Risks Relating to the Structure or Features of the Securities

 

·The securities do not guarantee the return of any principal and your investment in the securities may result in a loss.

 

·The contingent repayment of principal applies only if you hold the securities to maturity.

 

·Higher Contingent Coupons or lower downside threshold levels are generally associated with underlying shares with greater expected volatility and therefore can indicate a greater risk of loss.

 

·Investors will not participate in any appreciation in the price of the underlying shares and will not have the same rights during the term of the securities as holders of the underlying shares.

 

·The securities may be called prior to the maturity date.

 

Risks Relating to the Underlying Shares

 

·Single stock risk.

 

·No affiliation with Wynn Resorts, Limited

 

General Risk Factors

 

·Credit risk of HSBC USA Inc.

 

·The estimated initial value of the securities, which will be determined by us on the pricing date, is expected to be less than the price to public and may differ from the market value of the securities in the secondary market, if any.

 

·The price of your securities in the secondary market, if any, immediately after the pricing date is expected to be less than the price to public.

 

·No affiliation with the issuer of the underlying shares.

 

·If HSBC Securities (USA) Inc. were to repurchase your securities immediately after the original issue date, the price you receive may be higher than the estimated initial value of the securities.

 

·Hedging and trading activity by our affiliates could adversely affect the value of the securities.

 

·The calculation agent, which is HSBC USA Inc. or one of its affiliates, will make determinations with respect to the securities.

 

·As a holder of the securities, you will not have any ownership interest or rights in the underlying shares.

 

·There is limited anti-dilution protection.

 

·In some circumstances, the payment you receive on the securities may be based on the shares of another company and not McDonald's Corporation.

 

·The securities are not insured by any governmental agency of the United States or any other jurisdiction.

 

·The market price will be influenced by many unpredictable factors.

 

·The securities will not be listed on any securities exchange and secondary trading may be limited.

 

·The U.S. federal income tax consequences of an investment in the securities are uncertain.

 

Tax Considerations

 

You should review carefully the discussion in the accompanying free writing prospectus under the caption “Additional Information About the securities —Tax considerations” concerning the U.S. federal income tax consequences of an investment in the securities, and you should consult your tax adviser.

 

If there is any inconsistency between any terms herein and the free writing prospectus relating to the securities, the free writing prospectus shall prevail. The issuer has filed a registration statement (including a prospectus, prospectus supplement and Stock-Linked Underlying Supplement) with the Securities and Exchange Commission (“SEC”) for the offering to which this preliminary free writing prospectus relates.
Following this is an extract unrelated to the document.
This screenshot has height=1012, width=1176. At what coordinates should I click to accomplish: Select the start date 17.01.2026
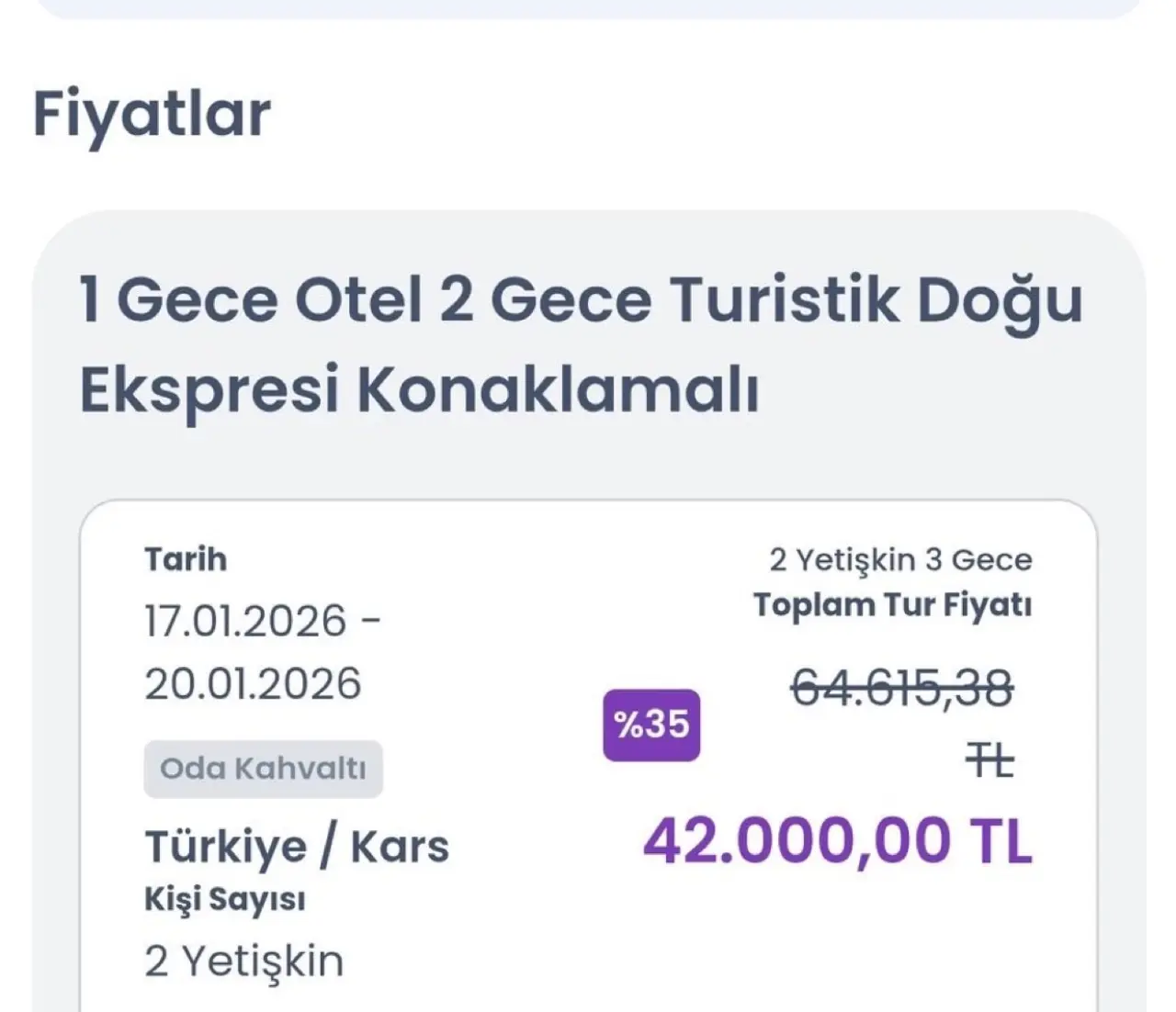click(245, 622)
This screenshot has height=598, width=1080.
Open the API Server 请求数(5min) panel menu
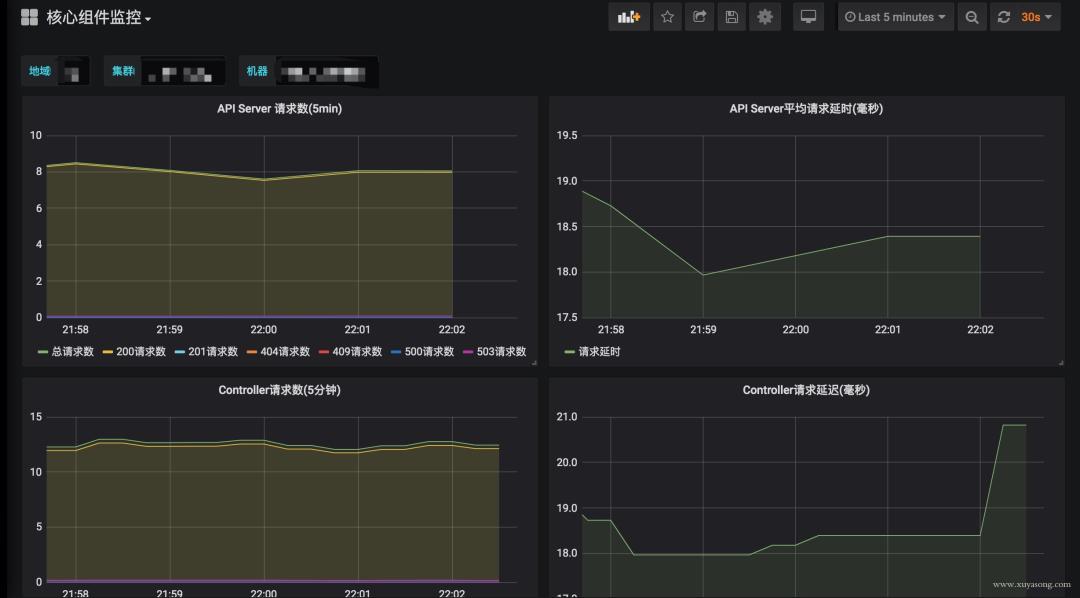coord(278,108)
Before you invest, you should read the free writing prospectus relating to the offering, and also the prospectus, prospectus supplement and Stock-Linked Underlying Supplement in that registration statement and other documents the issuer has filed with the SEC for more complete information about the issuer and this offering. You may get these documents for free by visiting EDGAR on the SEC’s web site at https://www.sec.gov/edgar/search/. Alternatively, HSBC Securities (USA) Inc. or any dealer participating in this offering will arrange to send you the free writing prospectus, prospectus, prospectus supplement and Stock-Linked Underlying Supplement if you request them by calling toll-free 1-866-811-8049.